= Shopping Channel (Israel) =

The Shopping Channel (ערוץ הקניות) was an Israeli television channel specialized in the sale of consumer products. The channel was available at closing time on all five pay television providers (Hot, Yes, Cellcom TV, Partner TV and STINGTV). It closed down on 25 June 2024.

==History==
The franchise for the channel was granted in April 1995 for a six-year period, with an option to extend it for another six years, to a group of investors who won a tender in which 4 groups competed. The winning group included: Darf Advertising, Export Investments, Globus Group, Clal-Sahar, Ishal, Ari Stimatsky, Gad Proper, the "Eske Tova" catalog company, and the American shopping channel VIATV. After the channel accumulated a loss of approximately NIS 43 million in the first two years of its operation, most of the investors sold their shares to Daf Advertising Company which held 80% of the shares. In 1999, the channel announced the establishment of a national chain of stores, after having already operated points of sale in Jaffa, Jerusalem and Be'er Sheva where they mainly sold surpluses that were not sold as part of the broadcasts on the channel.

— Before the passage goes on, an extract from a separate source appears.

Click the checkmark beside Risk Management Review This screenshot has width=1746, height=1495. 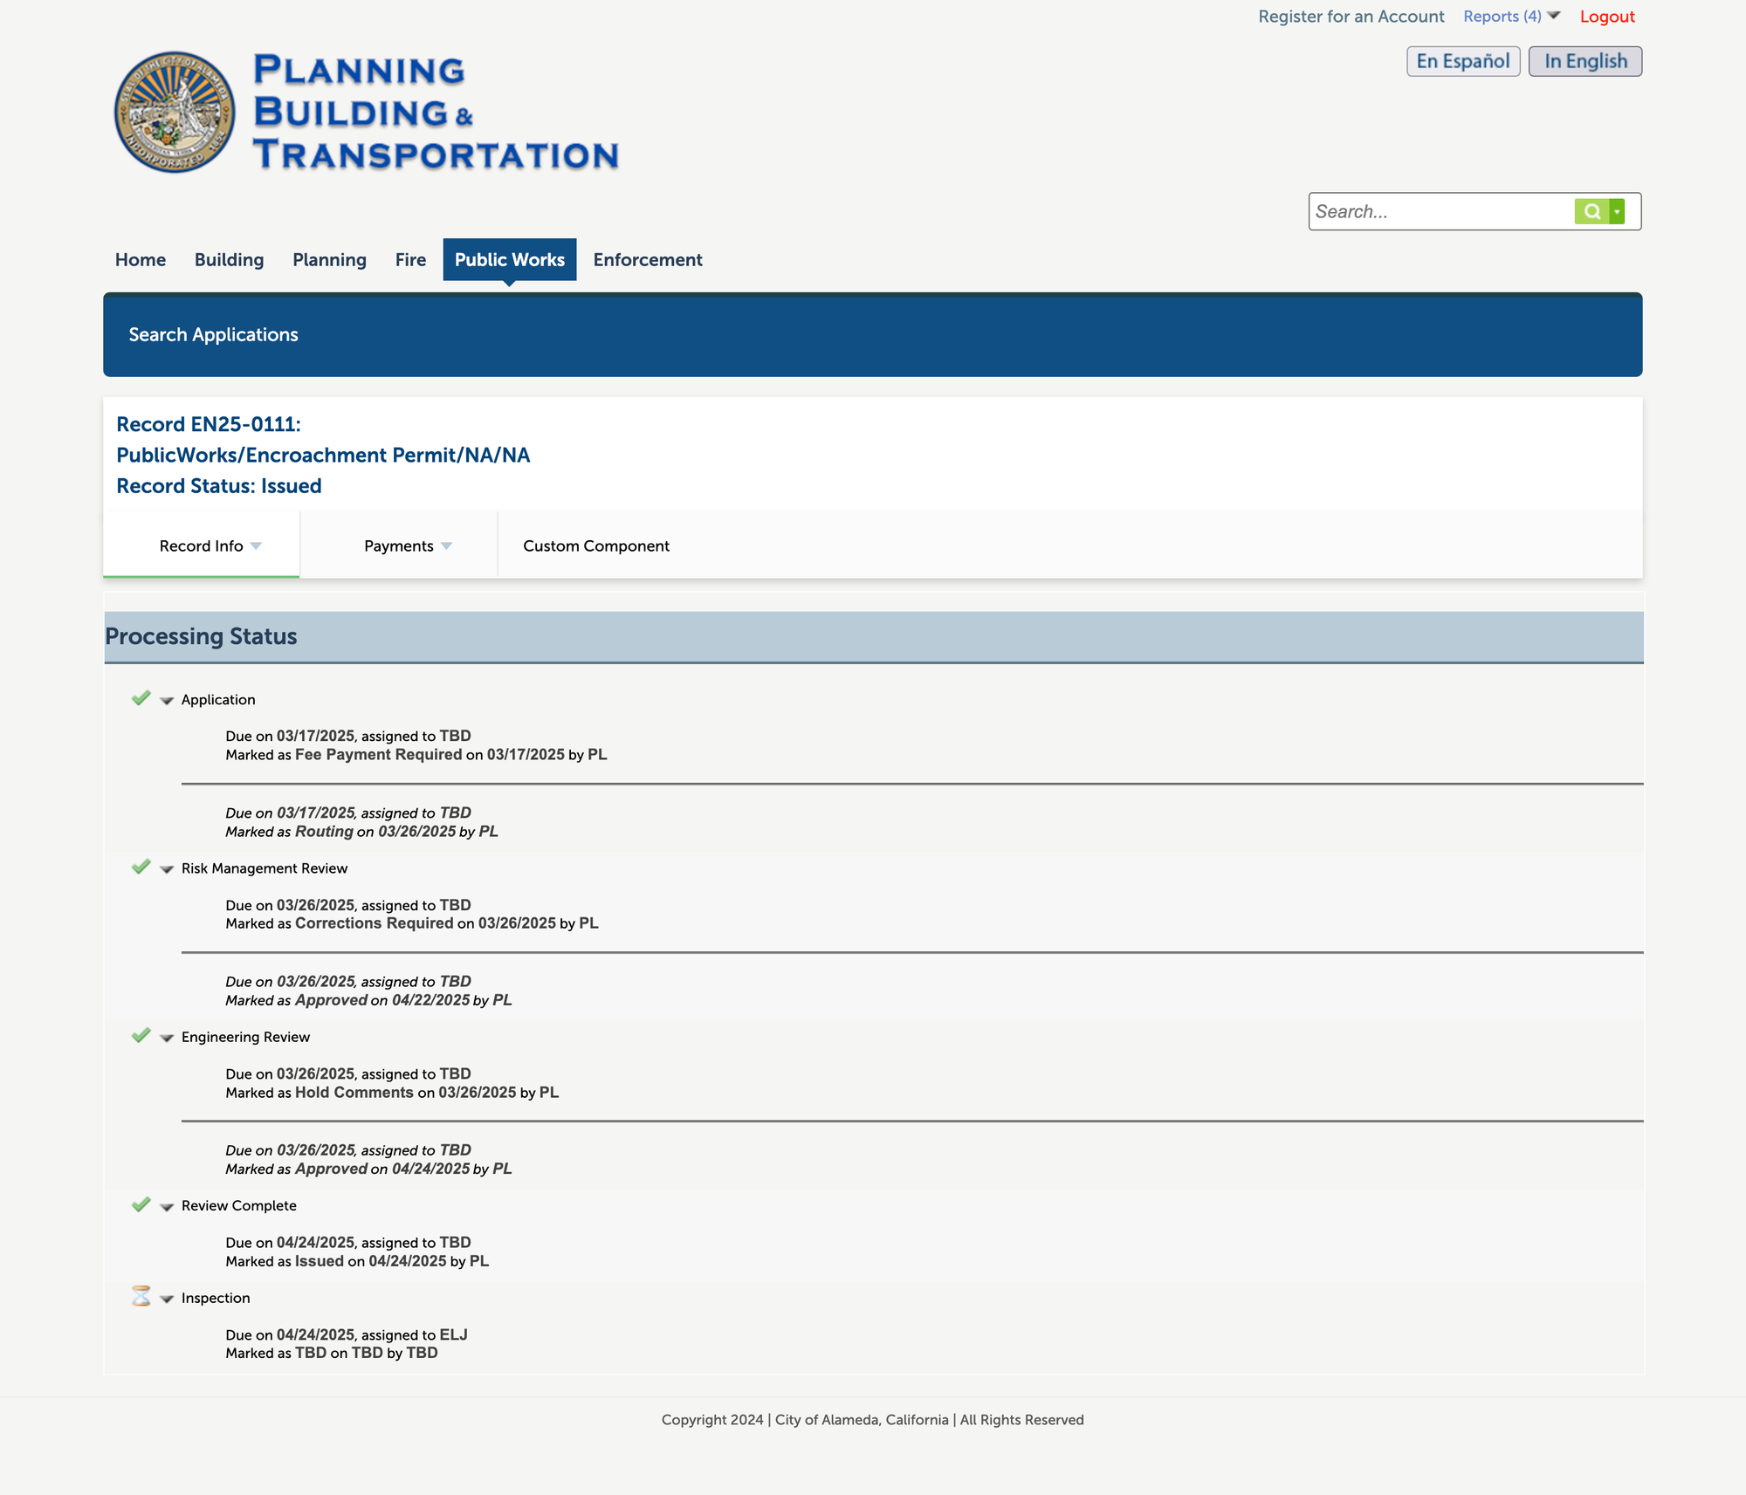[x=141, y=867]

In 2002, the channel petitioned the High Court against the Cable and Satellite Broadcasting Council to prevent the granting of licenses to competing channels, not on the basis of a tender and concession as required of the shopping channel. Then it withdrew the petition. In 2005, two competing channels were finally launched, Netaction on channel 333, which was based on Netaction's online shopping site Netvision, and channel 444 TVmall. Both channels stopped broadcasting after less than two years.

In January 2007, the Shopping Channel requested an extension to its broadcasting franchise, but the Minister of Communications, Ariel Atias, decided not to extend the franchise according to the recommendation of the Cable and Satellite Council, according to which the channel's broadcasting should be transferred to a license format and not on a time-limited franchise basis. In February 2008, it was finally agreed to extend the franchise for another 10 years.

In 2014, the channel was rebranded and started broadcasting in HD quality.

On 25 July 2024, after nearly 30 years of the channel's broadcasts on television, the Shopping Channel stopped its broadcasts, justifying its closure on the lack of adapting to the new television market, but continued its full activity through its website until the channel's website was also closed permanently on 30 October.